Он указал мне на кресло и опустился в свое. В этот миг я на мгновение увидел отражение его лица в зеркале над каминной полкой. И готов был поклясться, что оно расплылось в злорадной и отвратительной улыбке. Однако я постарался внушить себе, что это был всего лишь какой-то нервный спазм, так как он почти сразу же обернулся ко мне с видом искреннего сочувствия.
– Грустно слышать это, – сказал он. – Мое знакомство с мистером Холмсом было чисто деловым и кратким, но я глубоко уважаю его таланты и репутацию. Он дилетант, изучающий преступления, как я болезни. Он ищет преступника, я – микроба. Вот и мои тюрьмы, – продолжал он, кивнув на ряд флаконов и баночек, занимавших боковой столик. – На этих желатиновых подстилках сейчас отбывают срок некоторые из самых опасных злодеев в мире.

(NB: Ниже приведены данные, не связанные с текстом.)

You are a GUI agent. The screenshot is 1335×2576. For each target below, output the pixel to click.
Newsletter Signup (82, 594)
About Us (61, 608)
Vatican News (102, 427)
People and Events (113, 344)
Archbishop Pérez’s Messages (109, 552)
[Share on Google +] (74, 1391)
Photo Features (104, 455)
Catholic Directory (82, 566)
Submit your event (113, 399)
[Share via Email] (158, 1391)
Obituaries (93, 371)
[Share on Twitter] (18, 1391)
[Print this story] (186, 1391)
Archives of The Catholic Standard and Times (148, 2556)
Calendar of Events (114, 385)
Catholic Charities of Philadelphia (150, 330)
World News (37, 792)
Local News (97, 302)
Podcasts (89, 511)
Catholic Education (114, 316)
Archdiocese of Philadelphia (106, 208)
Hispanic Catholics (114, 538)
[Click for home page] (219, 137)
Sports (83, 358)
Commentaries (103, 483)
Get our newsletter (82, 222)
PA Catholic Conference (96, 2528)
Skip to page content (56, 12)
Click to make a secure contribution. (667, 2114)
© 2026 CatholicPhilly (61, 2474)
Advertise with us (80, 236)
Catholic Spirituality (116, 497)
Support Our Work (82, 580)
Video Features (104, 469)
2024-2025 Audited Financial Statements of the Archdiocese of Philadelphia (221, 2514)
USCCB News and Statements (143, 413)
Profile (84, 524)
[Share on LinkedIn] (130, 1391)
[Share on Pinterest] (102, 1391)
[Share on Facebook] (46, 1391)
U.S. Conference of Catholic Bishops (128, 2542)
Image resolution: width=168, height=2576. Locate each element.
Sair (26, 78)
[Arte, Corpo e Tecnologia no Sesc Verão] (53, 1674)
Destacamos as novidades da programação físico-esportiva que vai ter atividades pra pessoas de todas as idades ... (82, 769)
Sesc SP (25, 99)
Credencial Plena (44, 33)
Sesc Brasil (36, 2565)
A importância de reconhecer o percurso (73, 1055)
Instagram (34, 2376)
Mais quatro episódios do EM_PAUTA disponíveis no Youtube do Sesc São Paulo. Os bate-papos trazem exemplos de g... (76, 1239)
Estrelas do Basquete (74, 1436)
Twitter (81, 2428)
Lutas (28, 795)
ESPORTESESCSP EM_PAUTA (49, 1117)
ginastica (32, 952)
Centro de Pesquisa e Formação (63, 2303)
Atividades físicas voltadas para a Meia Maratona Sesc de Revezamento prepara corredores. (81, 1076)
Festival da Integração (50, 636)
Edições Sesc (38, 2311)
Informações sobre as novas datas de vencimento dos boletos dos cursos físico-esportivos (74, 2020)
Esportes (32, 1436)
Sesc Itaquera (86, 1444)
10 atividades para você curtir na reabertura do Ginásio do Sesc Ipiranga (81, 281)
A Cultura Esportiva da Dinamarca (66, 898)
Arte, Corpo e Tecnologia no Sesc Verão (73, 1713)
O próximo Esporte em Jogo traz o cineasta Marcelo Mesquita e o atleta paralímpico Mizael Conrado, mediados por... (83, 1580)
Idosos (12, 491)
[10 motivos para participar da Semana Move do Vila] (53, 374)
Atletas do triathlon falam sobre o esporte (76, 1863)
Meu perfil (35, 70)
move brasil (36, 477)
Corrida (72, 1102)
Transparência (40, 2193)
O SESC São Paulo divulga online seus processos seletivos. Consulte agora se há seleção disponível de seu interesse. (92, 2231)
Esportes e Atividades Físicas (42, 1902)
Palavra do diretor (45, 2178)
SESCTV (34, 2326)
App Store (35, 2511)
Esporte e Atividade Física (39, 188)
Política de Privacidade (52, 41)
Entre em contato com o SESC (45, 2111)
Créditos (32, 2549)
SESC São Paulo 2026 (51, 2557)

– Именно из-за ваших особых познаний мистер Холмс и желал бы вас увидеть. Он крайне высокого мнения о вас и полагает, что вы единственный человек в Лондоне, кто способен ему помочь.
Плюгавчик вздрогнул, и кокетливая шапочка соскользнула на пол.
– Почему? – спросил он. – Почему мистер Холмс полагает, что я смогу помочь ему в его несчастье?
– Потому что вы знаток восточных болезней.
– Но почему он считает, что болезнь, которой он заразился, восточная?